If both incoming labels are valid, the address lines of the RAM are set to the label IDs, to receive their next, previous and master pointers for the next state. The next state will be the *checkMasters* state.

If the *checkMasters* state is entered, the output lines of the dual ported RAM contain the pointer information for the two labels that need to be joined. For each label, the information about the label's master, next and previous element can be used to decide the next step.

As a first step, it must be checked if both labels belong to the same subset. This can be checked by comparing the master pointers of both labels. If the master pointers are the same, the labels belong to the same subset and were joined earlier. The next state will be decided by the incoming data check.

If the masters are different, the labels belong to different subsets. In this case, these subsets must be united. Several different situations can occur for the subsets. When a subset is created for the first time, it consists of only one element. The most simple but very common case is that two subsets consisting of one element each need to be joined. This special case is shown in figure 3.9. One of the elements becomes the new master of the united subset. This special case can be detected by analyzing the master and next pointers of the labels. A label is a single element subset if the master pointer points to itself and the next pointer is invalid. This can be checked during the *checkMasters* state. If this situation occurs, one RAM address line is used to update the next pointer of the element that will be the master of the new subset. The second address line is used to update the master and previous pointers of the other element. In this simple case, no other steps need to be performed before the next operation can be performed. Therefore, the next state will be decided by the incoming data check.

In every other situation, the union of the subsets is dependent on more factors. More information about the masters of both subsets are needed. Therefore, the address lines of the disjoint-set RAM as well as the address lines of the finished flag RAM are set to the master pointer values. By doing this, the pointer and finished information of the masters are available during the next state.

figure 3.10 shows the default operation for the union of two subsets that consist of more than one element. As stated before, after the *checkJoin* state the information about the labels, that should be joined, is available. Now, during the next state (*checkMasters*), the information about the master element of each subset is available. To join the two subsets, the pointers of the elements must be adjusted. After the adjustment, the resulting subset must consist of a linked list containing all



Figure 3.9: The union of two subsets consisting of only one element. After the *checkJoin* state, the information about elements 1 and 3 is known. In the *checkMasters* state, it is evaluated that both elements are single element subsets by checking their next pointers. Then, the pointers of both elements are altered by using both ports of the disjoint-set RAM.

elements of both subsets. One element must be selected as master. The master element has to be the first element in the linked list and the master pointers of all elements in the list must point to this master. The process is to insert one of the subsets between the master of the other and its first child. The whole process and the states involved are described by an example in figure 3.10. If the subsets are consisting of more than two elements, the sequences repeat only the *updateMasters* state and goes to the *correctLastChildState* once the last element of the list has been corrected.

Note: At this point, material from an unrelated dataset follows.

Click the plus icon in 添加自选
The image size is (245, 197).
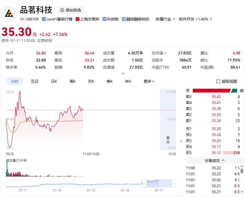[x=62, y=10]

This can be done by checking the next pointer of the elements.

The first discontinued label of a subset will become the new master element of the subset. This information must be used when uniting two subsets. It must be avoided that a master that is already flagged as finished becomes a child element. Therefore, the merging process described above should keep a finished master as the new master of the united subset.

If both masters are finished, the union process works differently. In this case, one of the finished masters will be removed from the united subset while the other one is kept as the new master. This process is shown in figure 3.11. The different situation is reflected by entering a different state after the *checkMasterFlags* state. However, this is the only difference. As before, if the second subset consists of more than two elements, the process needs more iterations of the *updateMasters* state.



Figure 3.10: The union of two subsets consisting of two elements each. After the checkJoin state, the elements that have to be joined are known (e.g. 2 and 4). These are read from the disjoint-set RAM during the state change. In the checkMasters state it is checked whether the masters are equal and whether these are one-element subsets. If this is not the case, the master elements (in this case 1 and 3) and their finished flags are read during the state change. In the checkMasterFlags it is checked if any of the masters is finished. If one or none is finished, the next pointer of the master that will be kept is set to the other master during the state change. The correctMasters state updates the previous and master pointers of the element 3, and the updateMasters state updates the master and next pointers of element 4. In the last state, the previous pointer of element 2 is corrected.



Figure 3.11: The union of two subsets consisting of two elements each where both masters are finished. The first steps are analogous to the steps in figure 3.10. In the *checkMasterFlags* it is checked if any of the masters is finished. If both are finished, a different state is entered. The *joinFinMasters* state updates the next pointer of the master that is kept. The *updateMasters* state updates the master, next and previous pointers of element 4. In the last state, the previous pointer of element 2 is corrected. Element 3 is not used anymore.



Figure 3.12: Switching of masters when a child is finished. After the *checkFinished* state, the master of the finished element 2 is known. After the *checkMasterFin* state, the finished flag of the master is available. The *closeGap* state removes the next pointer of element 1, removing element 2 from the subset. The *clearElement* state changes all pointers of element 2, making it a master and changing the next pointer to element 1. Additionally, its finished flag is set. The *replaceMaster* state replaces the master and previous pointer of element 1.

#### Shrinking and removing subsets

The first discontinued label of a subset will become the new master element of the subset. For this reason, a switch master process is supported by the state machine. Figure 3.12 shows the exchange of a master and the involved states in a subset consisting of two elements. Here, the pointers of the elements are completely reversed, as the old master becomes the first child and the first child becomes the new master.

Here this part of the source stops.